Villiger Kaspar · Bundesrat · 2002-11-28
Villiger Kaspar · Bundesrat · Luzern · 2002-11-28
Wortprotokoll
Es geht hier um Kredite, die den KMU behilflich sein sollen, Exportmärkte aufzubauen. Ich glaube, das ist eine notwendige Hilfe. Es ist ganz klar, dass das mit einer Kürzung von 10 Prozent nicht grundsätzlich infrage gestellt wird. Aber mir scheint, dass das gerade aus Sicht unserer Wirtschaftsstruktur, deren Rückgrat die KMU sind, sehr nützlich ist.

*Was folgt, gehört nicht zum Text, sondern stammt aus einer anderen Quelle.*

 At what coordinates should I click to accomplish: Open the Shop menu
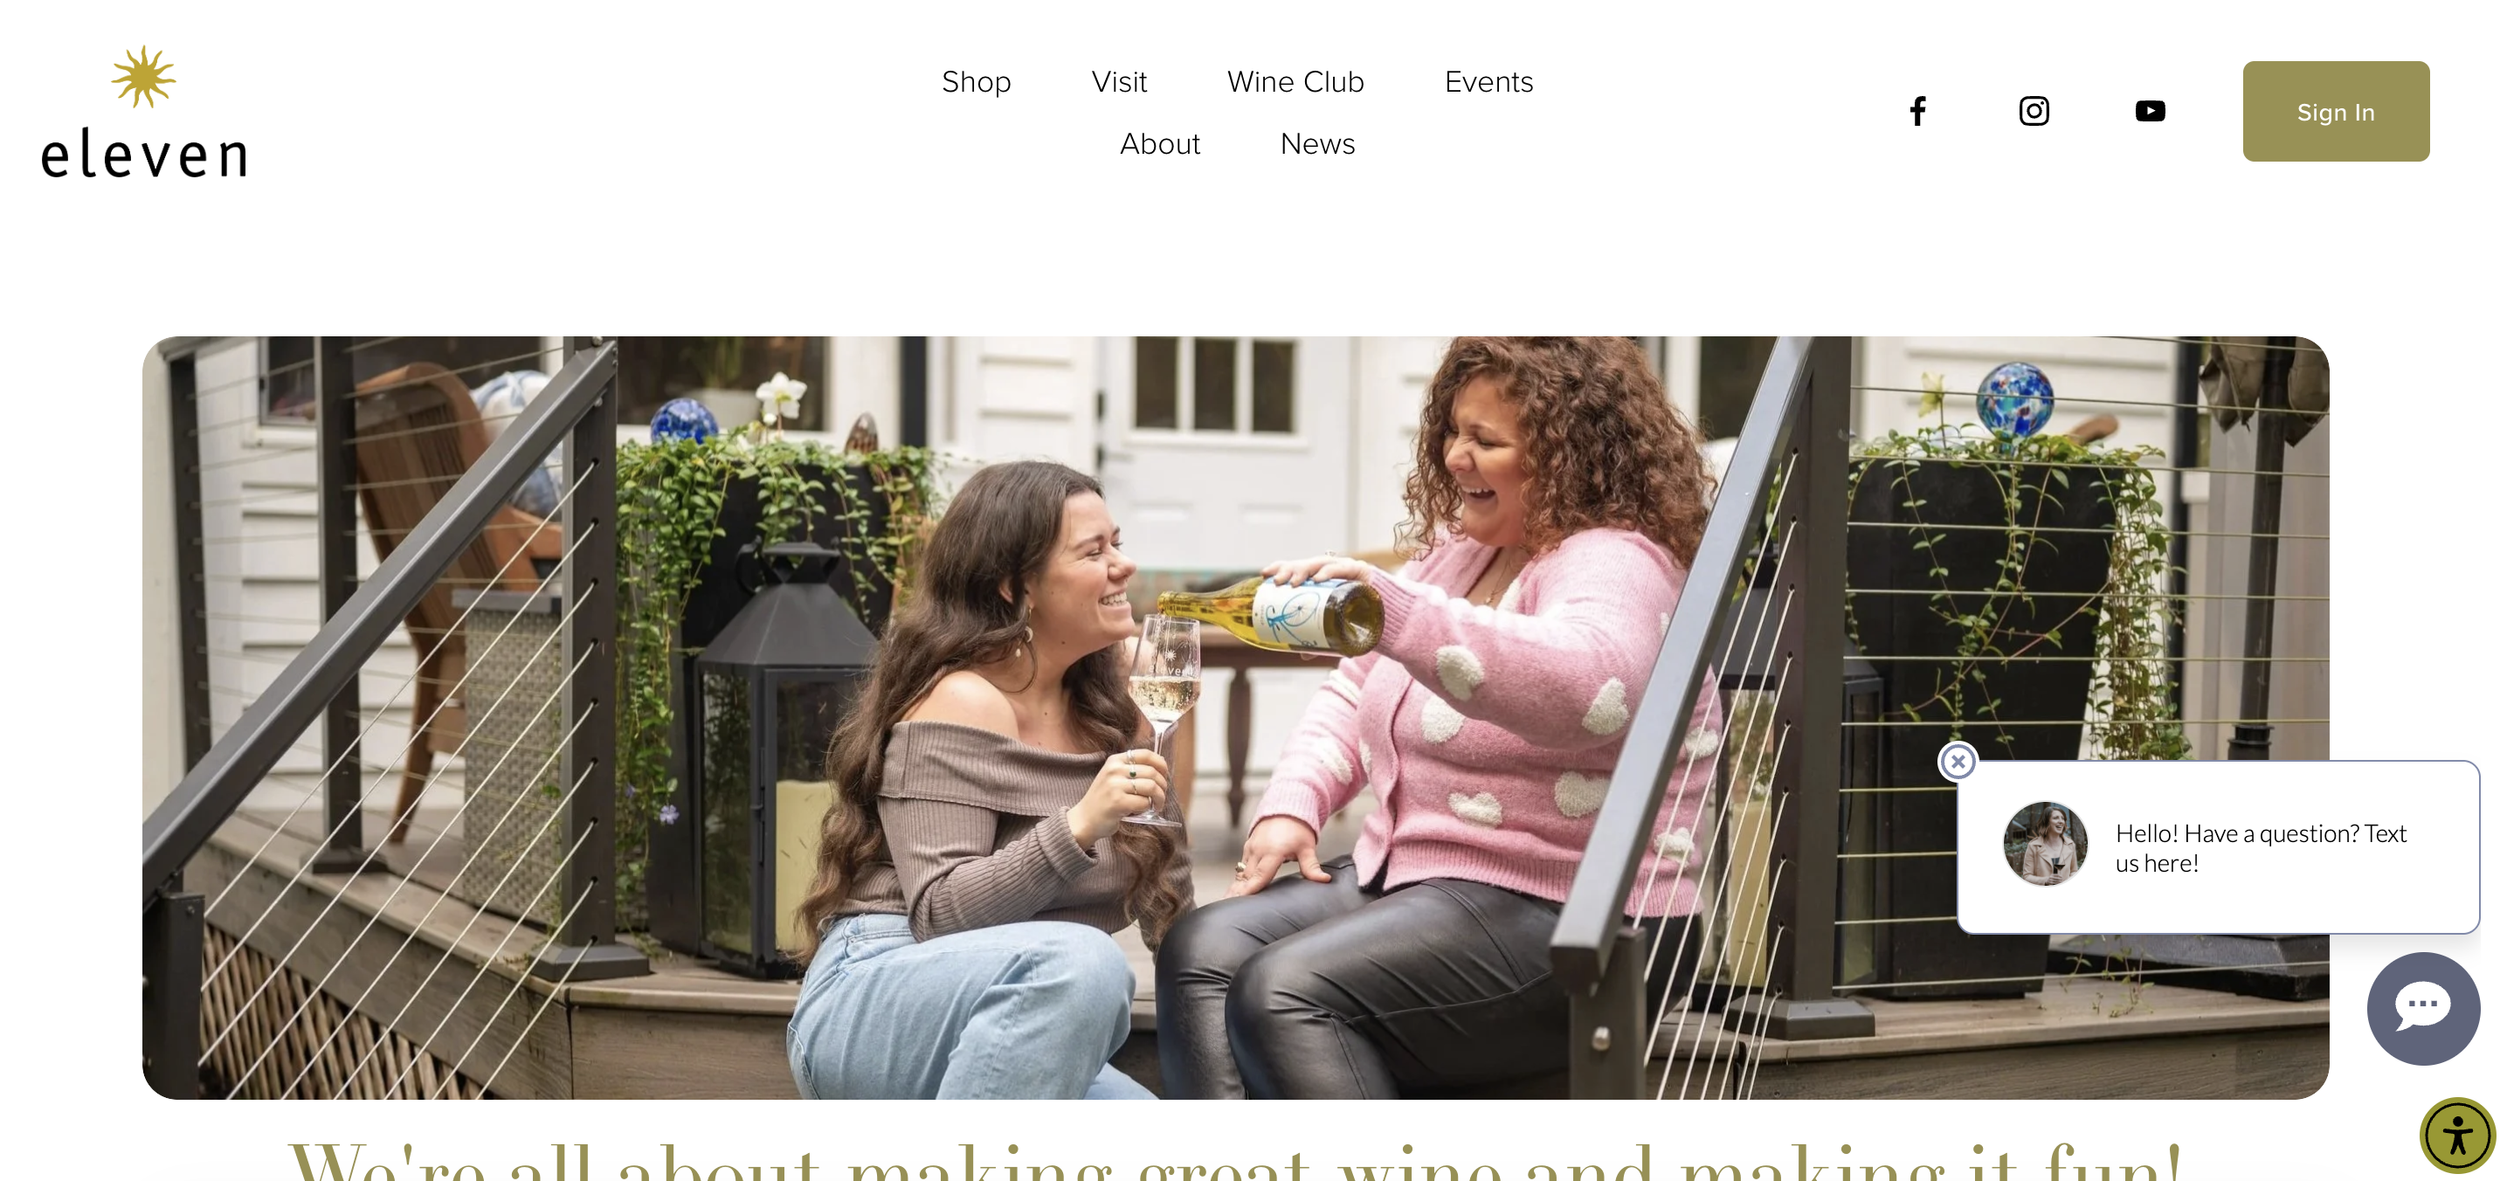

Ich habe Verständnis für die Argumentation von Herrn Weyeneth, bin aber in dieser Frage auch etwas gespalten. Wenn wir sehen, dass Kredite nicht ausgenutzt werden, ist [PAGE 1816] es richtig, dass wir uns da einmal die Frage stellen: Wird da zu grosszügig budgetiert, oder hat es hier Reserven? Auf der anderen Seite sollte man Stellen in der Bundesverwaltung, die Kredite nicht auf Teufel komm raus bis am Schluss ausnutzen, nicht bestrafen, wenn mal ein Kreditrest bleibt. Sonst kommt wieder das verdammte "Dezemberfieber" - das wir, glaube ich, in der letzten Zeit etwas bekämpfen konnten -, wo man im Dezember noch überall herumtelefoniert und fragt, ob jemand noch etwas Geld brauchen könnte, weil man sonst das nächste Jahr bei der Budgetierung bestraft wird.
Weil es also eine gute Sache ist und weil wir Kreditreste nicht bestrafen sollen, bin ich der Meinung, Sie sollten diese 200 000 Franken nicht kürzen. Ich stimme aber Herrn Weyeneth zu, dass man in diesen Rubriken immer besonders sorgfältig schauen muss, ob es hier nicht Reserven hat, die man dann wirklich wegnehmen soll.